══ Data for analysis ══

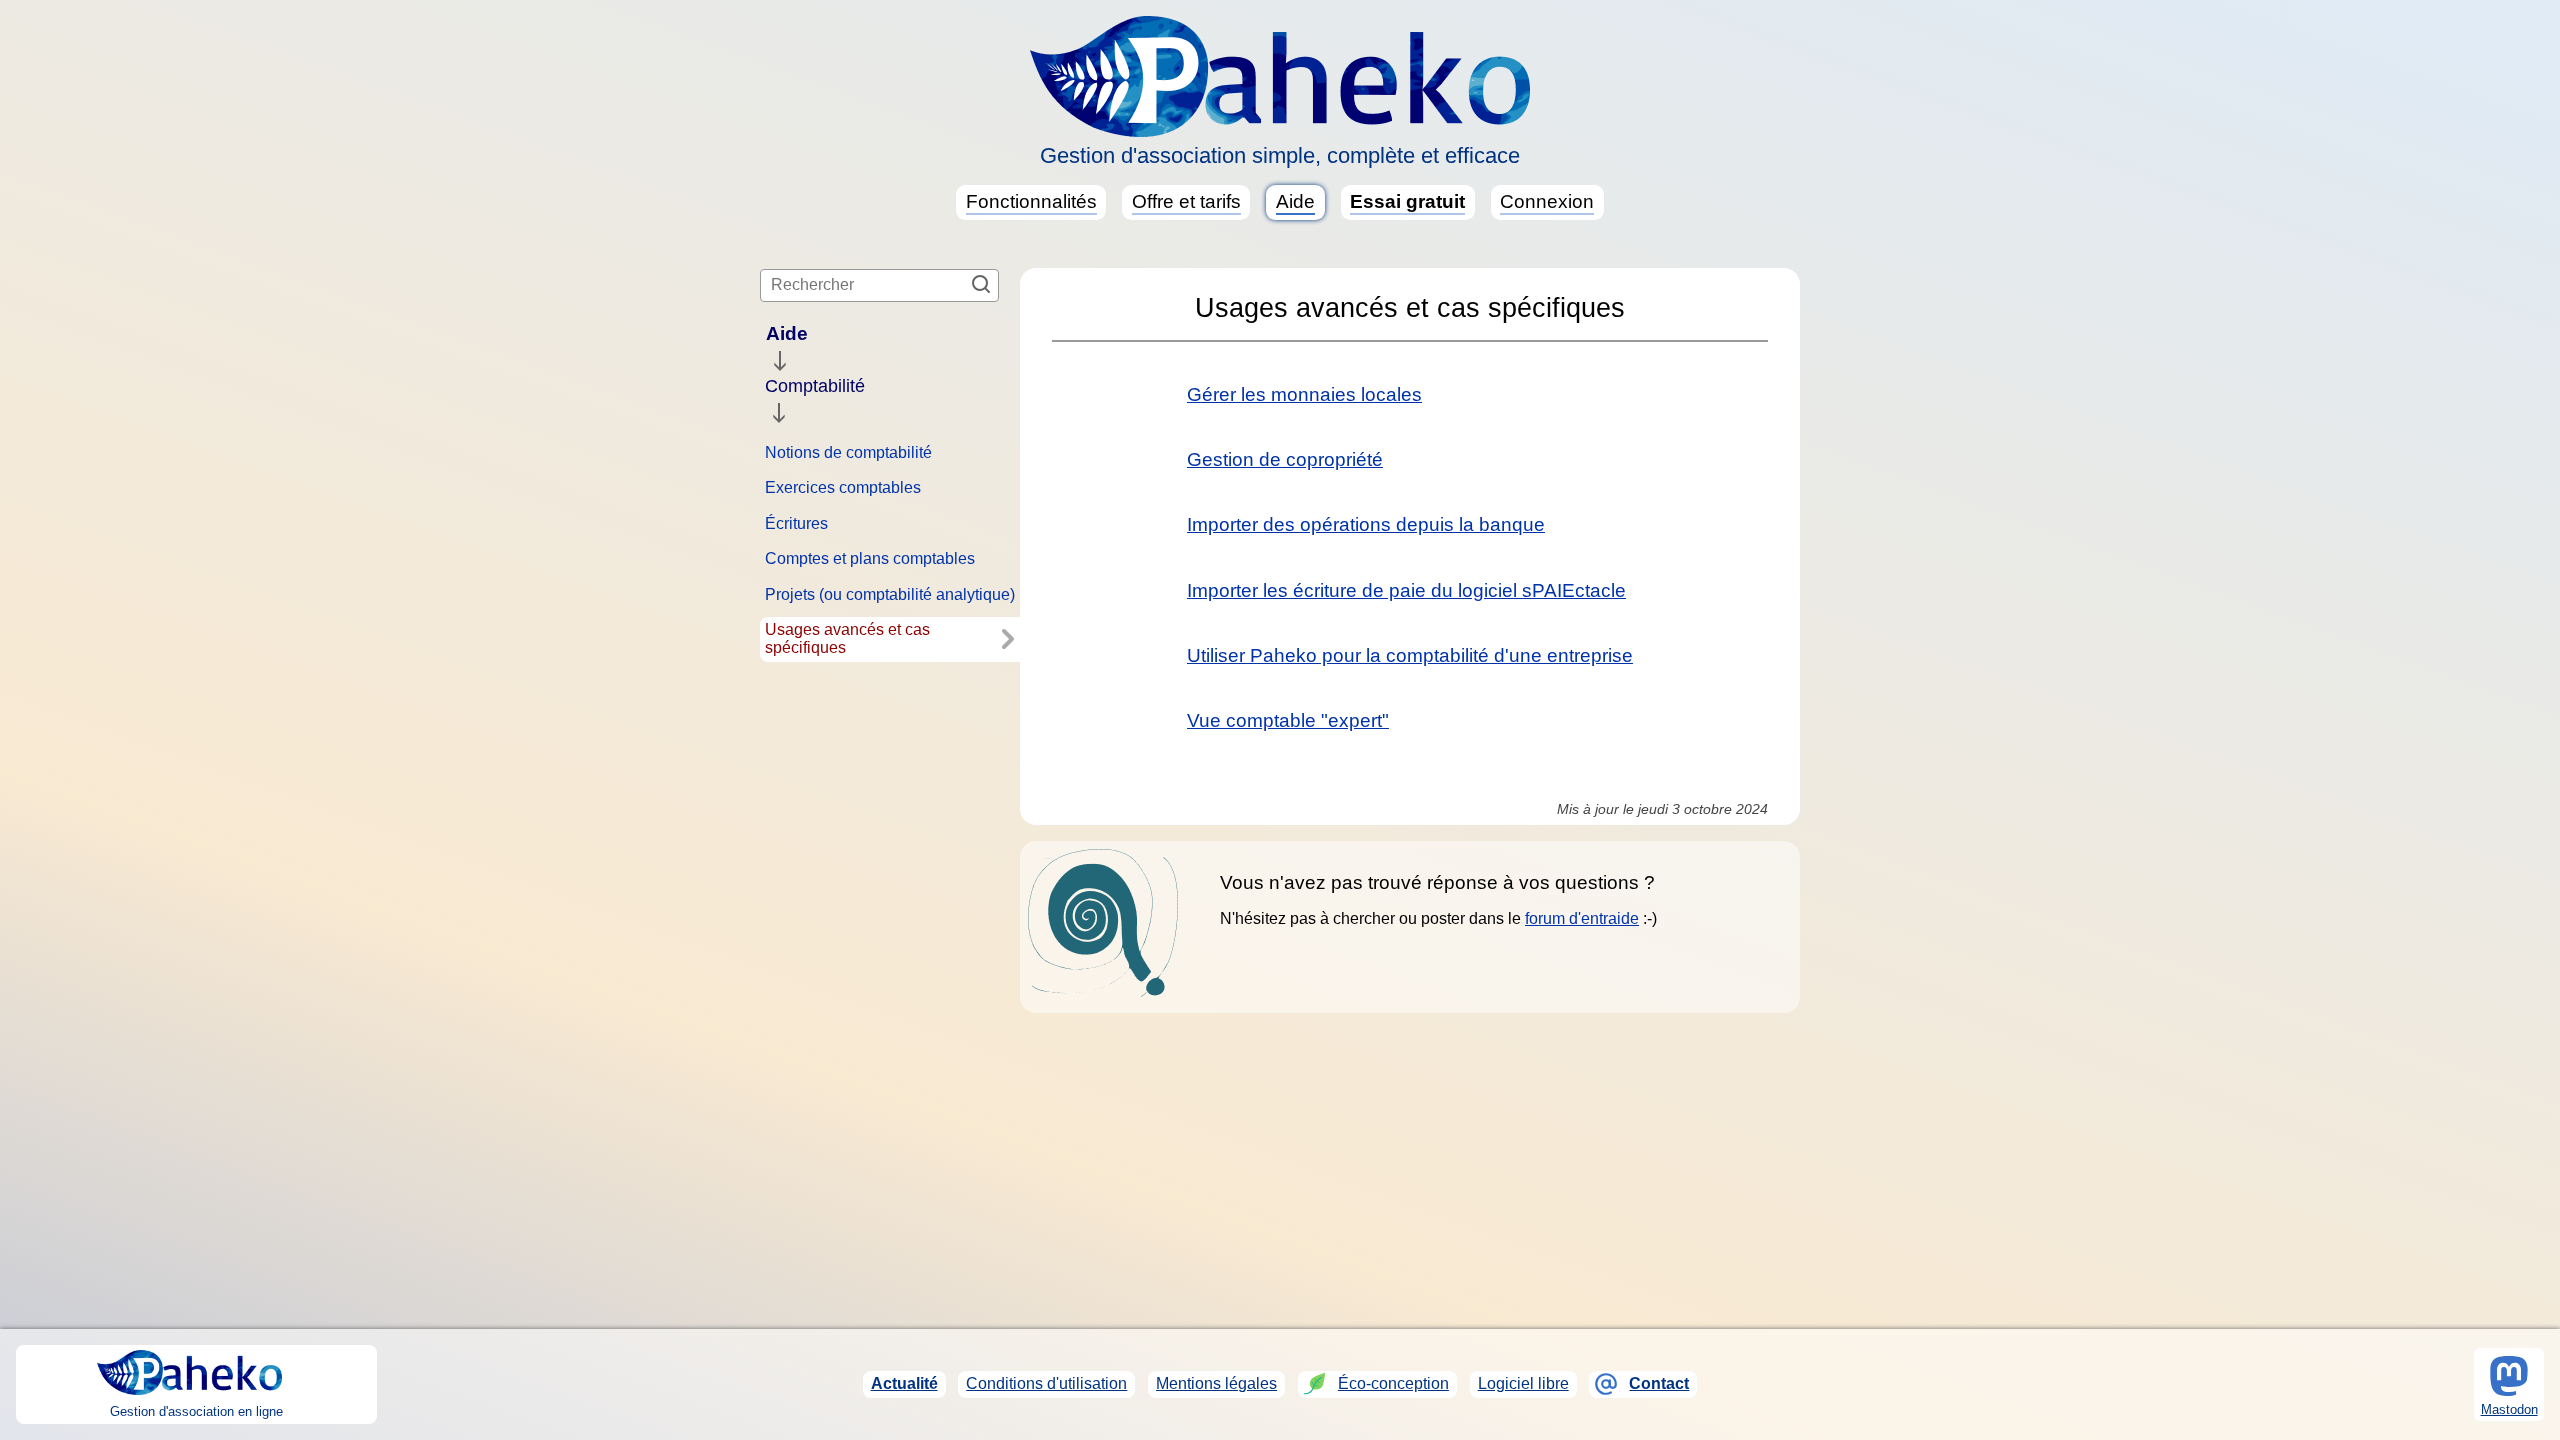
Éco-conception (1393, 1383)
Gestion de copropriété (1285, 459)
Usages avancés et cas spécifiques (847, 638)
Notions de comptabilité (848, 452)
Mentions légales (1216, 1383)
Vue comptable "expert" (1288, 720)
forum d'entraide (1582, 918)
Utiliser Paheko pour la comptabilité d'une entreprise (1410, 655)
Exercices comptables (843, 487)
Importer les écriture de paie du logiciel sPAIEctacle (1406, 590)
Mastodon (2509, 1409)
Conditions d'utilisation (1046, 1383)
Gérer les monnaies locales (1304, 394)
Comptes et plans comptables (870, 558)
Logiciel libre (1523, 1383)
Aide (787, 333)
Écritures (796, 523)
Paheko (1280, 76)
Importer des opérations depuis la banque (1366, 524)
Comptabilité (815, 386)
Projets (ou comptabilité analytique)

═══

Print every line from the one that contains "Logiciel libre (1523, 1383)" to the end of the records, exactly as written, and nothing more.

Logiciel libre (1523, 1383)
Aide (787, 333)
Écritures (796, 523)
Paheko (1280, 76)
Importer des opérations depuis la banque (1366, 524)
Comptabilité (815, 386)
Projets (ou comptabilité analytique)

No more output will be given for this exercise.